(Beginning of Data extracts)

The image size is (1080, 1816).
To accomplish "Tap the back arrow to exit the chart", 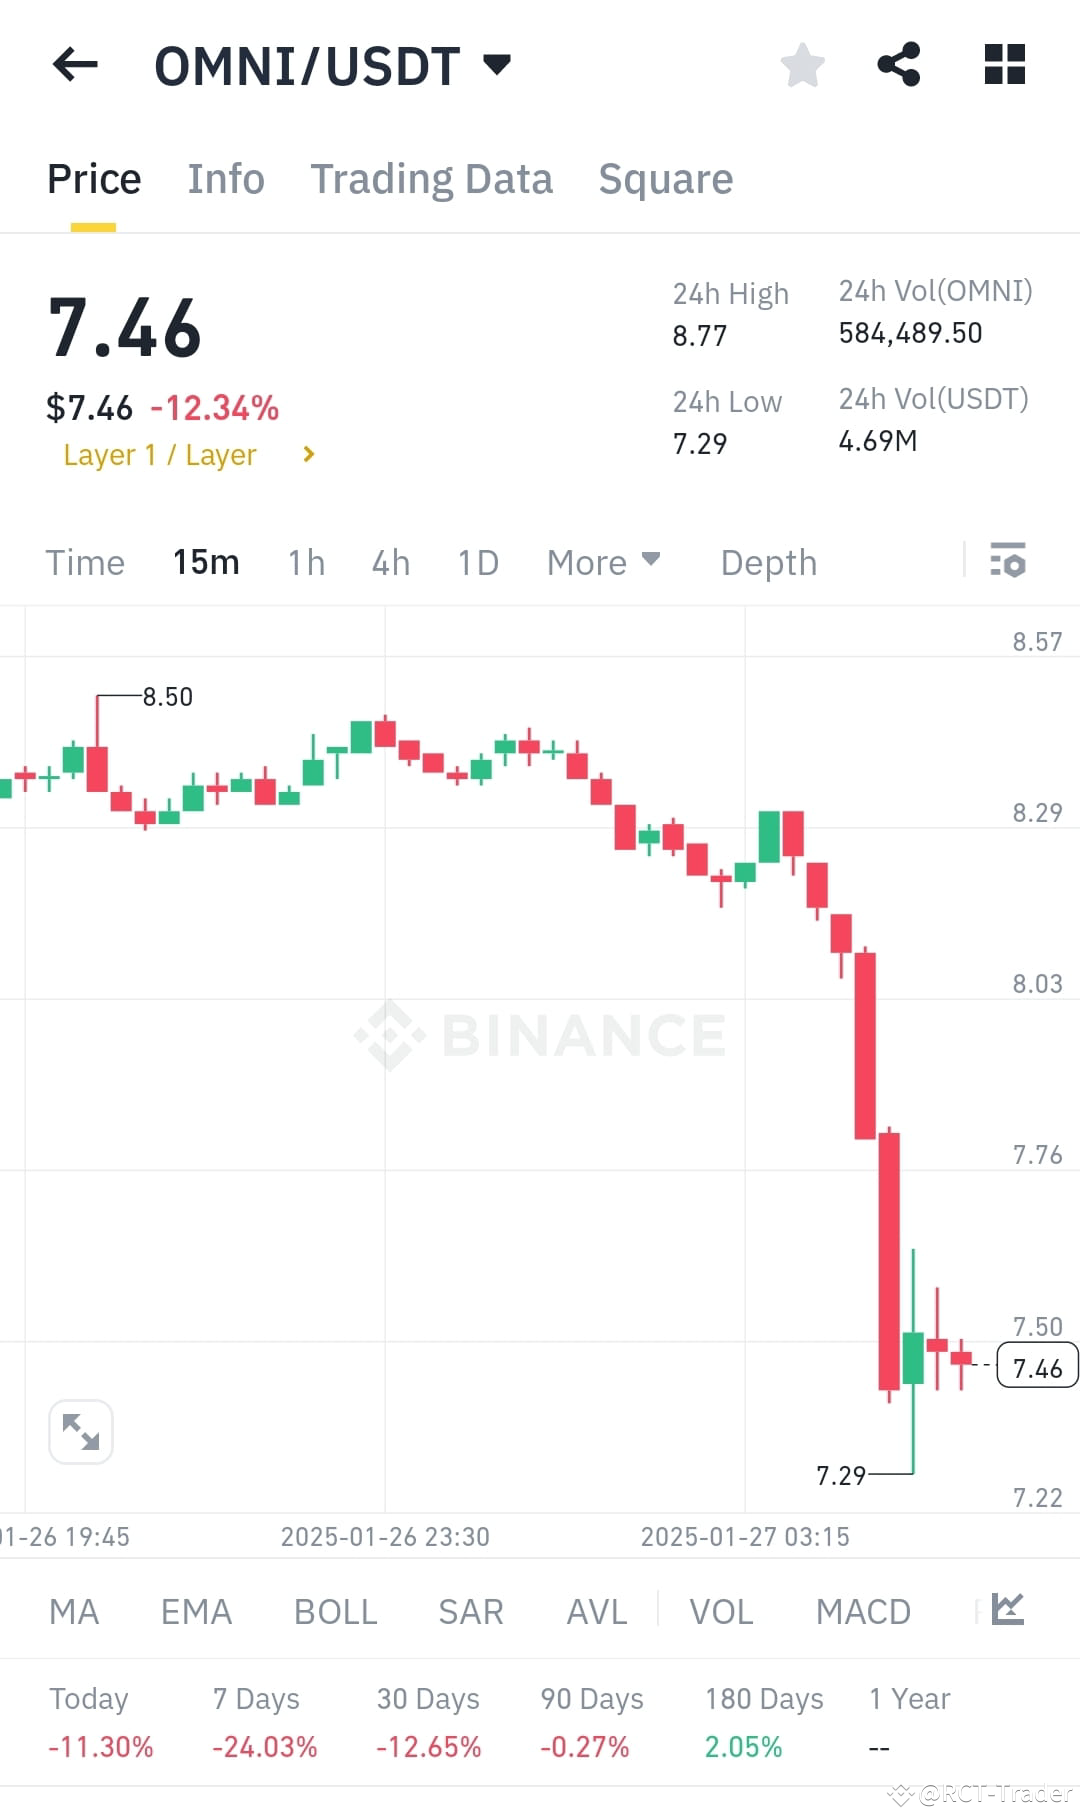I will point(75,64).
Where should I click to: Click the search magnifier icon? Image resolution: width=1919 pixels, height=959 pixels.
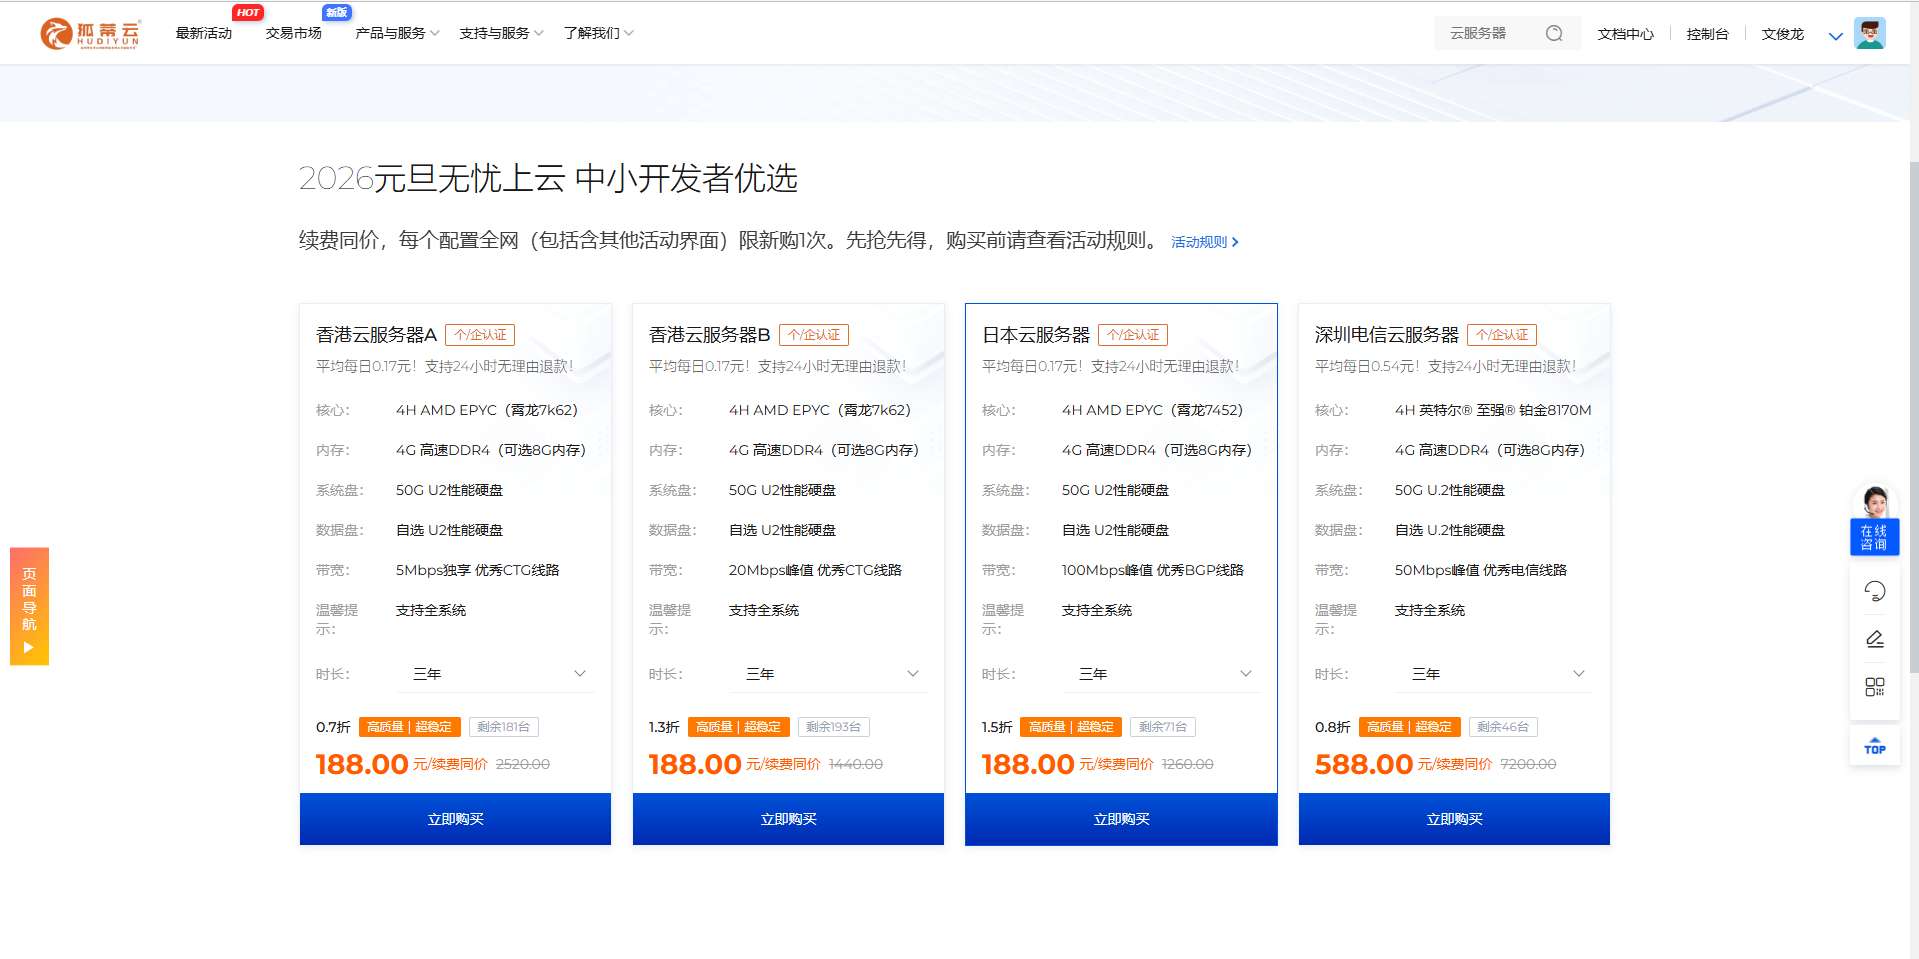click(x=1553, y=34)
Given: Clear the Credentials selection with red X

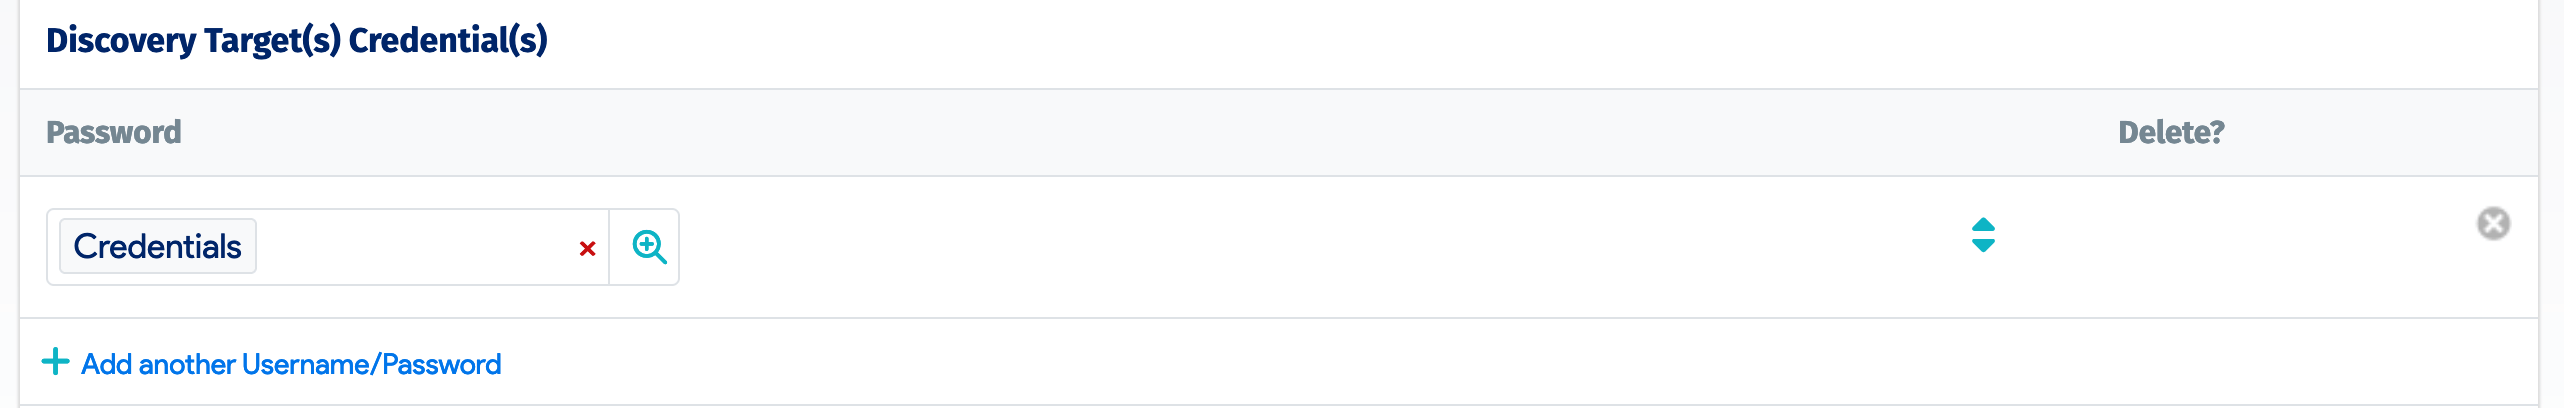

(End of Data extracts)

■ **Exercise**
Could you repeat exactly the lines from the one containing "Where should I" through the last line of the records, both included, without the pictures?

■ **Finished exercise**
Where should I click to: Click the search magnifier icon? Image resolution: width=1919 pixels, height=959 pixels.
click(x=1553, y=34)
Given: Clear the Credentials selection with red X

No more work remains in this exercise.